Ezra Klein posts about cheap chicken, and other (apparently) cheap consumer goods over here.
This is one fight I have a dog in, living where I do, in NW Arkansas, home of both Wal-Mart and Tyson.
This bit of the world is littered with chicken ranches and Wal-Mart wealth: it makes for a schizophrenic landscape. On the one hand, appalling poverty, since the people who run the chicken farms and work in the chicken factories are, in general, stunningly poor. I'm talking missing teeth, can't make the light-bill poor -- I have their kids in my classes, from time to time, and I get essays; or I'll get a wife or a fifty year old man who can't manage the work at the chicken factory anymore (it's physically awful, just wrecks the body) who has come back to school hoping she can or he can get off disability that way.
They hate living on the state, btw.
Usually the one with jobs at Wal-Mart are just as poor, and often just as physically damaged.
On the other hand: the executives have these houses that look like small hotels, or maybe the sort of mini-castle some nine year old who had watched too much Disney would think up. "God lives there," mr. delagar likes to say, as we drive past. And these houses are right next to the rat-trap shacks and trailers the line-workers live in; Marie Antoinette drives right past the peasants, here in Arkansas, in her shiny red Beamer.

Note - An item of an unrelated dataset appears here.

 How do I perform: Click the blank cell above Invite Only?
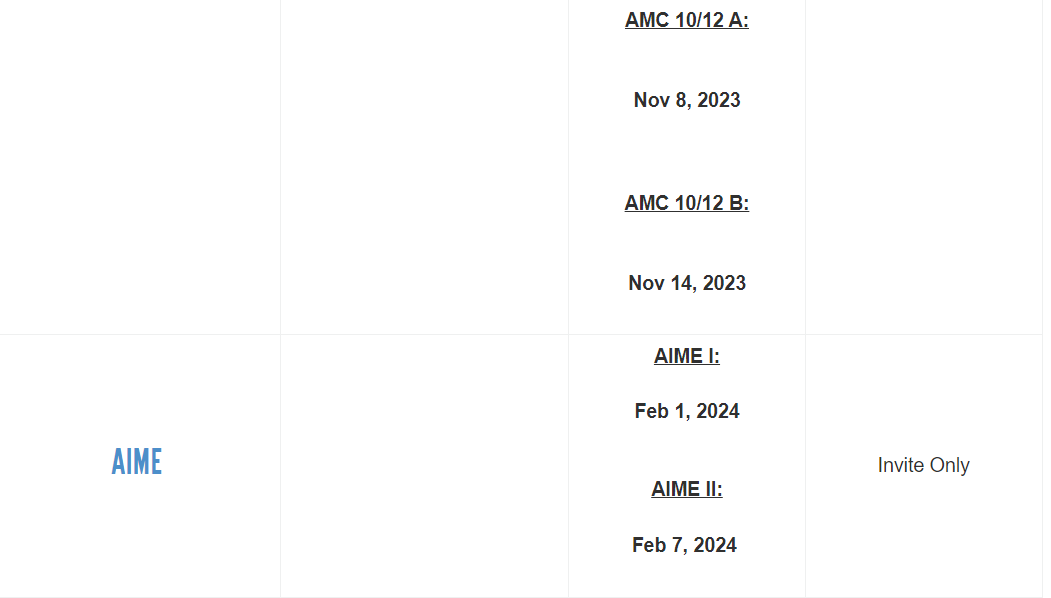pyautogui.click(x=924, y=167)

She's safe enough though I guess. Nearly every one of my freshmen is still Republican. They're all going to live in a house just like hers some day, see, and they just know when that happens they won't want anyone taxing their money away, money they earned fair and square....
Anyway, not what I started out to say.
The cost of the chicken, the cost of the tennis shoe, the cost of the teeshirt.
Wal-Mart sells teeshirts for five bucks, Tyson sells chickens for six bucks. Never mind that the teeshirts suck and the chickens taste like flavorless gum. They're cheap! So America will buy them.
Are they cheap? That's the point.
They only look cheap: that's the point being made by Ezra's post, and the book he links to.
It's also what anyone who thought for half a minute could figure out.
If Wal-Mart and Tyson (and so on) do not pay the health costs of their employees (just to take a random point) does that mean their employees do not have health costs?
If they do not pay the retirement costs of their employees does that mean those employees do not have retirement costs?
If they don't pay their employees enough to live on, does that mean their employees starve?
No: sometimes their employees have wives or husbands who get jobs; but sometimes they get earned income back in taxes. Who pays that? Why, you do!
Who pays the retirement benefits (in the form of disability pay)? Why, you do!
Who pays the health cost, since no insurance gets bought? (Can't buy it on what they're paid.) Why, you do, taxpayer!
Add all that to the price of your chicken and teeshirt, not to mention the subsidies you're already paying to the farmers that grow the cotton and the chicken feed and probably the chicken, and jeez that shirt isn't so cheap now, is it?
Wal-Mart is making a fortune on America's back. You're paying for the Disney House. Too bad they don't let you come visit.